AI usageprovider, model, input/output tokens, model call count, estimated cost.
TransportHTTP/DNS/MCP/file/process counters and bounded status summaries.

Metrics labels must stay low-cardinality. Do not export prompt text, file paths, tool arguments, raw headers, or arbitrary URLs as OTel labels.

VM Status

Section titled “VM Status”

VM status is the live operator surface for health:

  • model/provider/token/cost counters;
  • HTTP/DNS/MCP/file/process counts;
  • enforcement decisions, block counts, latest block;
  • detection finding counts, latest detection;
  • profile id/revision/status and asset readiness.

Persistent VMs seed/recompute the accumulator once at load time from session.db. Hot status reads do not scan SQLite.

Remote Enforcement Boundary

Section titled “Remote Enforcement Boundary”

Remote enforcement uses the same action vocabulary as local enforcement: allow, ask, block, and rewrite.

[remote_policy]
enabled = false
endpoint = "https://policy.example.com/capsem/decision"
auth_token = "env:CAPSEM_POLICY_TOKEN"
timeout_ms = 1500
failure_mode = "fail-closed"

For the bedrock release, the settings shape and attribution fields are reserved. S13 owns shipped remote plugin behavior.
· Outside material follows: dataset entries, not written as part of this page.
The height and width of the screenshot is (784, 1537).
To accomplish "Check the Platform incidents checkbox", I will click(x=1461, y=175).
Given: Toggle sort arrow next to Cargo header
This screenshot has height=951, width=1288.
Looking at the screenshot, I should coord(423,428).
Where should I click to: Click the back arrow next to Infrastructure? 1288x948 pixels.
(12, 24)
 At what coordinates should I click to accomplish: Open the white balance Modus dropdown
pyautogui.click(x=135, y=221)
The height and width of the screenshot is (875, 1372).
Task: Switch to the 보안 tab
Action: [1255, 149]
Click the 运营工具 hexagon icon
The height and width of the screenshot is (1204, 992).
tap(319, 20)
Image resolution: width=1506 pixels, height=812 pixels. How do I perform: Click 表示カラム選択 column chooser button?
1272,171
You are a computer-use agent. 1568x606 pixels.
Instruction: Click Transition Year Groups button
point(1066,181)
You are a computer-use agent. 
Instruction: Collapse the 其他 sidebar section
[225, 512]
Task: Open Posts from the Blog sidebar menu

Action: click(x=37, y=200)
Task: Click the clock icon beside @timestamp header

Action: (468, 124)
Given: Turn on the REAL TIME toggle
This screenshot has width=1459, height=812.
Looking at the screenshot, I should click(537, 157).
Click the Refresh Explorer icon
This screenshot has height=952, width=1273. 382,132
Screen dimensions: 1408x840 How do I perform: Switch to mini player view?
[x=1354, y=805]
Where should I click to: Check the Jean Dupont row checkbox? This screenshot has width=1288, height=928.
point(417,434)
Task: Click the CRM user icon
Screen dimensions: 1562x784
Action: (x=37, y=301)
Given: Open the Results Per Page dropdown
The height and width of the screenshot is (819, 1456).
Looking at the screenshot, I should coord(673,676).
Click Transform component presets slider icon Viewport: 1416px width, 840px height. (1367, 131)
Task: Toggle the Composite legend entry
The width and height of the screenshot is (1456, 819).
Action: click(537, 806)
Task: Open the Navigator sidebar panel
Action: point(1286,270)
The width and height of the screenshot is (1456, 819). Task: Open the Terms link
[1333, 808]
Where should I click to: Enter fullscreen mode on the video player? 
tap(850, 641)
Until S13 passes its gate, docs and product UI must not claim centralized remote decisions are available.

When enabled by a later sprint, a remote decision must:

  • receive a fully typed Security Event;
  • return explicit decision and mutation fields;
  • preserve deterministic resolved-event logging;
  • obey timeout and failure-mode settings;
  • write remote endpoint, latency, error, and rule attribution to debug output.

Future Quotas And Budgets

Section titled “Future Quotas And Budgets”

S22 owns rate limits, quotas, and budget enforcement. The bedrock release exposes the dimensions S22 needs:

  • accounting owner: VM or host/service;
  • profile id and revision;
  • provider/model;
  • MCP server/tool;
  • HTTP/DNS/file/process event families;
  • token counts, estimated cost, request counts, and match counters.

Do not document budget enforcement as shipped until S22 lands. The current contract is measurement and attribution, not throttling.

Credential Brokerage

Section titled “Credential Brokerage”

S10 owns credential brokerage. Service settings and profiles reserve credential references, but the bedrock docs must not claim runtime credential release unless S10 has passed the release gate. Use credential references instead of embedding secrets directly in profile or image inputs.